Edmund Charles Smith Richards was born on 6 October 1889. After joining the colonial service, he rose steadily through the ranks, becoming a district commissioner in 1923, assistant secretary for native affairs in 1927, deputy provincial commissioner in 1928, provincial commissioner in 1931, deputy chief secretary in 1934, acting chief secretary in 1934 and resident commissioner, Basutoland from 1935 to 1942. Richards became Governor of Nyasaland in August 1942, retiring in March 1947. He died in 1955.

==Central African Council==

A Central African Council was created in 1945 to coordinate research activities, economic policies and the transport and communication systems of Nyasaland, Northern Rhodesia and Southern Rhodesia.
Richards saw no particular value to Nyasaland in the council.
Sir Stewart Gore-Browne of Northern Rhodesia objected to the name since no Africans were represented. Talking of the first session, Gore-Browne described Richards as an "ill-mannered oaf".
The key topic discussed by the council was that of recruitment and treatment of Native labor.
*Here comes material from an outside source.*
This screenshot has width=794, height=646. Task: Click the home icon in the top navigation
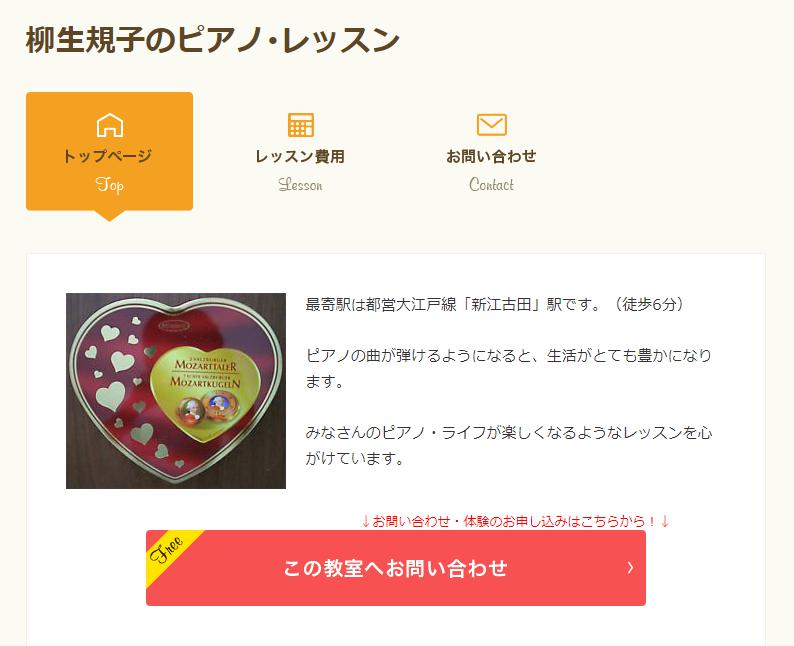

Nyasaland was the main supplier of non-indigenous African laborers to Southern Rhodesia. The main debate was between Richards and the prime minister of Southern Rhodesia, Godfrey Huggins. Although the council had no power to make a decision on the subject, the two men both freely aired their views.
Richards was initially hostile to the idea of establishing joint services to serve the three colonies, but later came round to the idea of extending services such as Civil Aviation and the Court of Appeal from Southern Rhodesia to also cover the northern territories.

==Other Nyasaland issues==

One of the issues Richards had to deal with was that of education of the Africans.
In 1945, Richards received a memorandum from the newly formed Nyasaland African Congress (NAC) saying the members disliked sending their boys to the college at Makerere in Uganda "because the standard of education attained is lower than that attained in South African Schools...".
The age limit system was also an issue with primary education. Under this system, children could not enroll if they were too old, and without birth certifications they were subject to arbitrary estimates of whether they were young enough to attend school. Girls suffered in particular when they were unable to start education early for reasons that were out of their control. Richards did nothing to resolve the problem, but supported age limits.

On 15 February 1946, Richards sent proposals to the Colonial Office to change the method of selecting members of the legislative council. These included introducing elections for the European "unofficial" members (members other than civil servants), and giving the unofficial members the majority.